I understand what you're saying, but at the same time floating point numbers can only represent a fixed amount of precision. You can't, for example, represent Pi with a floating point. Or 1/3. And certain operations with floating point numbers with lots of decimals will always result in some precision being lost.
They are deterministic, and they follow clear rules, but they can't represent every number with full precision. I think that's a pretty good analogy for LLMs - they can't always represent or manipulate ideas with the same precision that a human can.
It's no more or less a good analogy than any other numerical or computational algorithm.
They're a fixed precision format. That doesn't mean they're ambiguous. They can be used ambiguously, but it isn't inevitable. Tools like interval arithmetic can mitigate this to a considerable extent.
Representing a number like pi to arbitrary precision isn't the purpose of a fixed precision format like IEEE754. It can be used to represent, say, 16 digits of pi, which is used to great effect in something like a discrete Fourier transform or many other scientific computations.
1. Compiler optimizations can be disabled. If a compiler optimization violates IEEE754 and there is no way to disable it, this is a compiler bug and is understood as such.
2. This is as advertised and follows from IEEE754. Floating point operations aren't associative. You must be aware of the way they work in order to use them productively: this means understanding their limitations.
3. Again, as advertised. The rounding mode is part of the spec and can be controlled. Understand it, use it.
The purpose of floating point numbers it to provide a reliable, accurate, and precise implementation of fixed-precision arithmetic that is useful for scientific calculations and which has a large dynamic range, which is also capable of handling exceptional states (1/0, 0/0, overflow/underflow, etc) in a logical and predictable manner. In this sense, IEEE754 provides a careful and precise specification which has been implemented consistently on virtually every personal computer in use today.
LLMs are machine learning models used to encode and decode text or other-like data such that it is possible to efficiently do statistical estimation of long sequences of tokens in response to queries or other input. It is obvious that the behavior of LLMs is neither consistent nor standardized (and it's unclear whether this is even desirable---in the case of floating-point arithmetic, it certainly is). Because of the statistical nature of machine learning in general, it's also unclear to what extent any sort of guarantee could be made on the likelihoods of certain responses. So I am not sure it is possible to standardize and specify them along the lines of IEEE754.

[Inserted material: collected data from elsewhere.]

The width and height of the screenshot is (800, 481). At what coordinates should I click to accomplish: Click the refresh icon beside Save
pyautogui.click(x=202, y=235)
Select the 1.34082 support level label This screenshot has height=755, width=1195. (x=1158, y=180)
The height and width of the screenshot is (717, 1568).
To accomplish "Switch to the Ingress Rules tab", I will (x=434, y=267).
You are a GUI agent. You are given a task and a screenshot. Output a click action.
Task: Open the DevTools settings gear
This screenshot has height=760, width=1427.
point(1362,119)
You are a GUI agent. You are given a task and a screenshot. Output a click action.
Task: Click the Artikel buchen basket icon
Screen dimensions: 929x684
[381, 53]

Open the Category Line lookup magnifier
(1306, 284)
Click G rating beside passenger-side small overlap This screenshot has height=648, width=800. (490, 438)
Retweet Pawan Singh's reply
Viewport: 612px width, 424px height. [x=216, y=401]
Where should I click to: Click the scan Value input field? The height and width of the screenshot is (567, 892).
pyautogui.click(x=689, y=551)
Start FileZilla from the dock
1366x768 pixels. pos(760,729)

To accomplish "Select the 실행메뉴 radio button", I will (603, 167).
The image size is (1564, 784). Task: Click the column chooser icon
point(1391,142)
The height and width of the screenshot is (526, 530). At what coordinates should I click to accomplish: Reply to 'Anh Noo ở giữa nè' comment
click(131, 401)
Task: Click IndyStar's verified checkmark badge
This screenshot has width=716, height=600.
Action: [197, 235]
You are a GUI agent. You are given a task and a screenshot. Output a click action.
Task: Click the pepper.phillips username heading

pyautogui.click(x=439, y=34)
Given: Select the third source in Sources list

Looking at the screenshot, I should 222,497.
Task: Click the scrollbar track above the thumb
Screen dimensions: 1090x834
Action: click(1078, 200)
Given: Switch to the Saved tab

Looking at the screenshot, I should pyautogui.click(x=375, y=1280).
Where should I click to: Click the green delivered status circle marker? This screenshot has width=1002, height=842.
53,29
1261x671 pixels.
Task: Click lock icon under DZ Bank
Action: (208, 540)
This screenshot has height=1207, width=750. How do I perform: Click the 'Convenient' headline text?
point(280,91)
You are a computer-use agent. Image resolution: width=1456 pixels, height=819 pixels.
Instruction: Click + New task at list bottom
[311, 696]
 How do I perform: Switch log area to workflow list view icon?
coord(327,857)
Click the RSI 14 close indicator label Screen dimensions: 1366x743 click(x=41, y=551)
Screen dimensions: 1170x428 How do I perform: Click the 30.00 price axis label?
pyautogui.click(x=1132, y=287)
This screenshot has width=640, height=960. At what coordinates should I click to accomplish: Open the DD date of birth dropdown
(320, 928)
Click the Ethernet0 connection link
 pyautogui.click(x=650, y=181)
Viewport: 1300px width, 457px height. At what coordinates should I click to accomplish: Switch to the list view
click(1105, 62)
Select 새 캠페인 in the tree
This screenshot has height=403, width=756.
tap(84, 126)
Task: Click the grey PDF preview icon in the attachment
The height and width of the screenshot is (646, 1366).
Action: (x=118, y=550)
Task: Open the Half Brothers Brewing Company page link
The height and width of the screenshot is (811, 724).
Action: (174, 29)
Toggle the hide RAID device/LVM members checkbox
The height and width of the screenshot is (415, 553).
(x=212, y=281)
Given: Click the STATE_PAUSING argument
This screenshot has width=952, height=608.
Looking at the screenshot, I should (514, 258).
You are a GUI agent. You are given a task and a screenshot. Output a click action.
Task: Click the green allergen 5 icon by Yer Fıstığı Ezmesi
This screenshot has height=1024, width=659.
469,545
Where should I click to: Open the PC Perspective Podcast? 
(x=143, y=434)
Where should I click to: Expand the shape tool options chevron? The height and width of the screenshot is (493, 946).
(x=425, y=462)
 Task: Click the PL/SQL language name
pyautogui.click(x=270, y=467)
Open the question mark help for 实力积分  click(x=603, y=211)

The fact that a forward pass on a neural network is "just deterministic matmul" is not really relevant.
Ordinary floating point calculations allow for tractable reasoning about their behavior, reliable hard predictions of their behavior. At the scale used in LLMs, this is not possible; a Pachinko machine may be deterministic in theory, but not in practice. Clearly in practice, it is very difficult to reliably predict or give hard guarantees about the behavioral properties of LLMs.
And at scale you even have a "sampling" of sorts (even if the distribution is very narrow unless you've done something truly unfortunate in your FP code) via scheduling and parallelism.